The auction competition was fierce, as collectors competed to own a piece of economic history. One especially hot item—Madoff’s monogrammed bedroom slippers, which sold for $6,000. One man outbid the competition on a box of assorted menswear including socks and monogrammed boxers; he said he planned to give the socks out as novelty Christmas gifts.
Bernie Madoff, who pleaded guilty to a multi-million dollar Ponzi scheme and is currently serving a 150-year sentence, was not allowed to keep even the most sentimental items, like photo albums and frames, which were emptied and put on the auction block.
A Rolex watch that Madoff had worn often sold for $67,500, while his wife’s engagement ring was sold to the highest bidder for $550,000. The platinum solitaire engagement rings is set with a 10.5 carat emerald-cut diamond.

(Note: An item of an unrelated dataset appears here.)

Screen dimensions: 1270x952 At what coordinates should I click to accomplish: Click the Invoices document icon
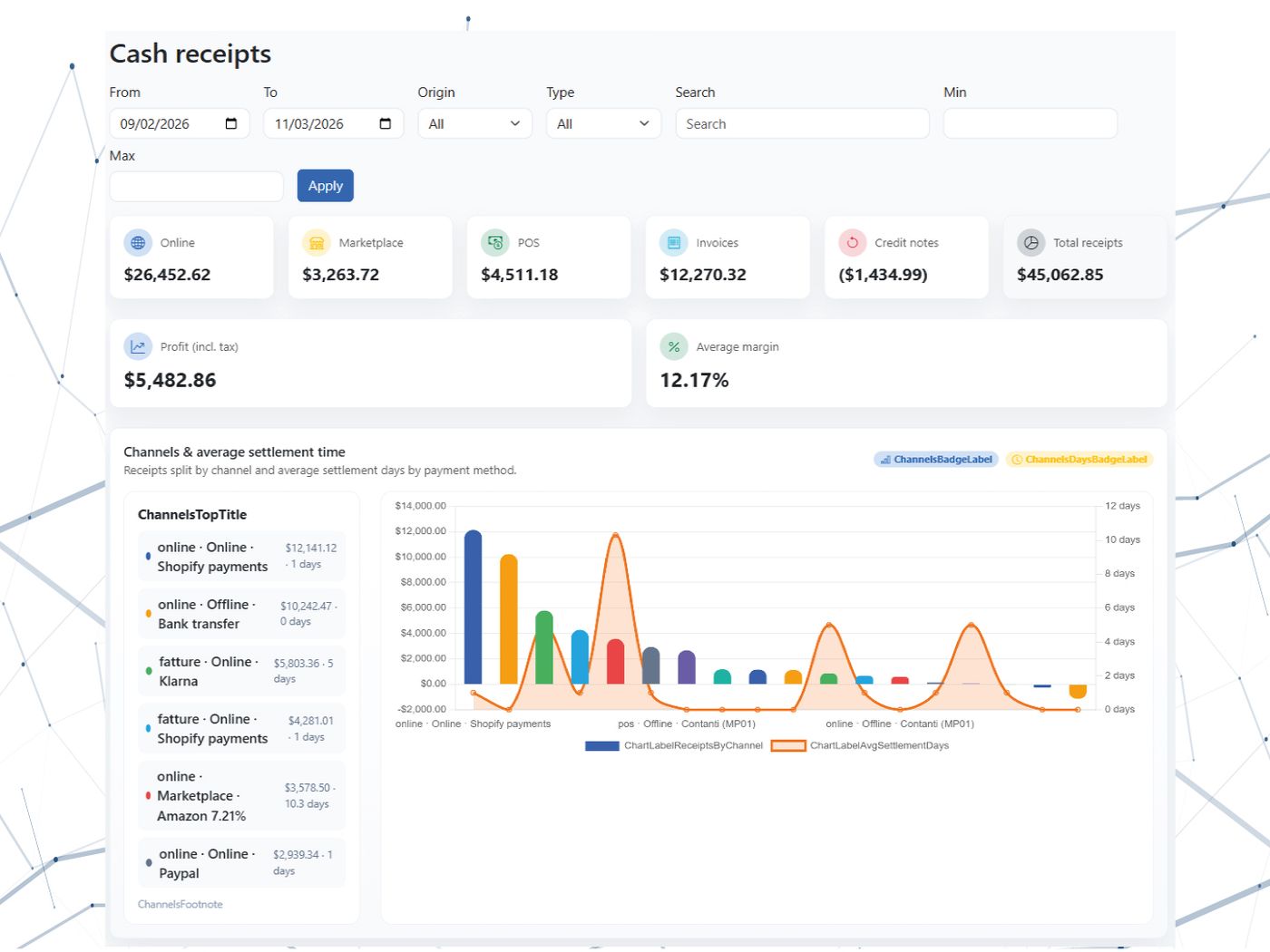coord(674,243)
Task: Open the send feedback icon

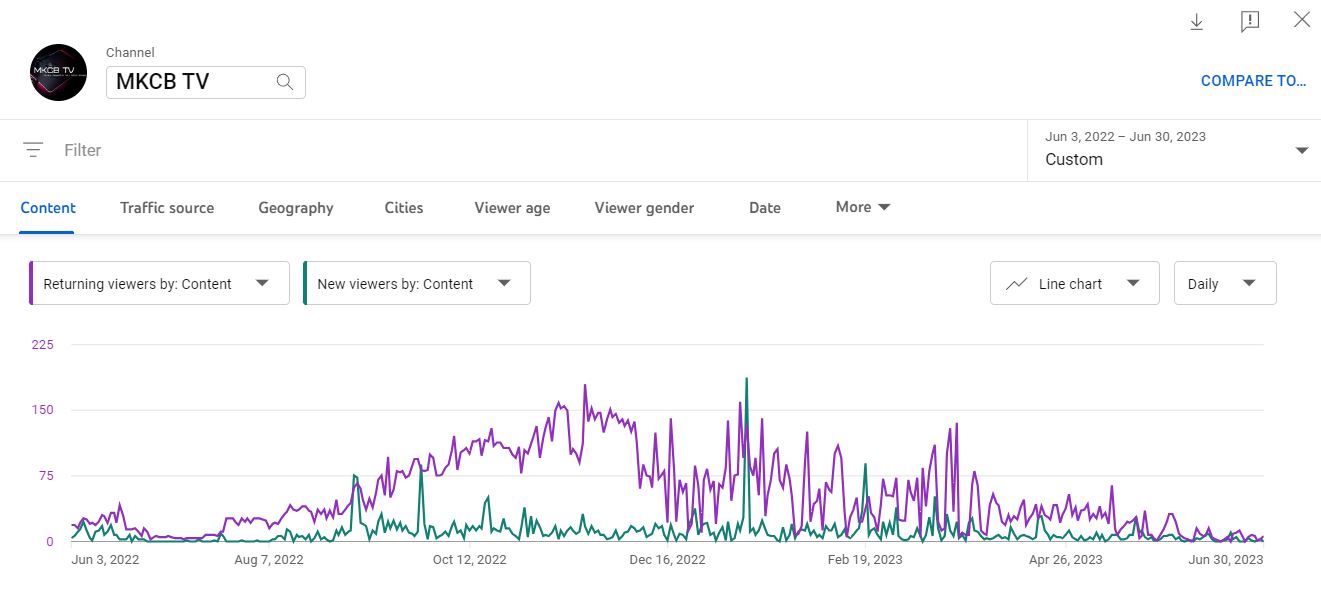Action: click(1249, 22)
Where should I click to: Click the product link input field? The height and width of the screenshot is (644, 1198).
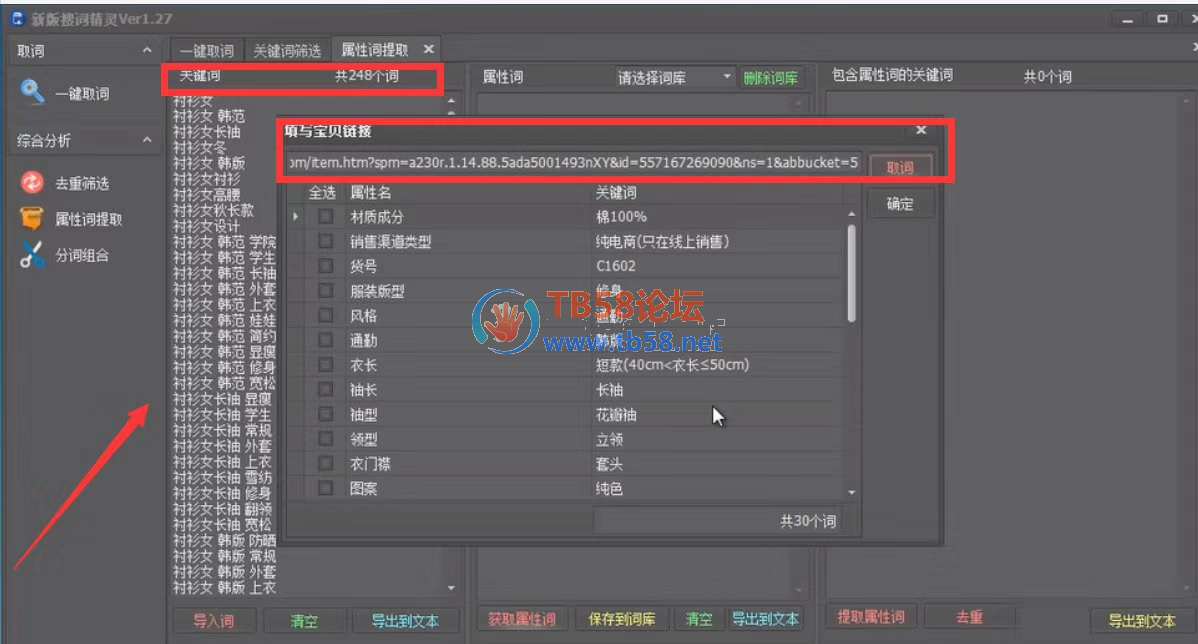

The anonymous buyer did not comment on whether he planned to keep it or use it for a proposal. He told the New York Post, “This is all going to play out with the subtlety of a Dickens novel. This is just going to take time.”
This is the second auction of Madoff’s personal effects, bringing the total funds raised to $3 million. A sizable sum, to be sure, but nowhere near the estimated $18 billion Madoff swindled from his investors.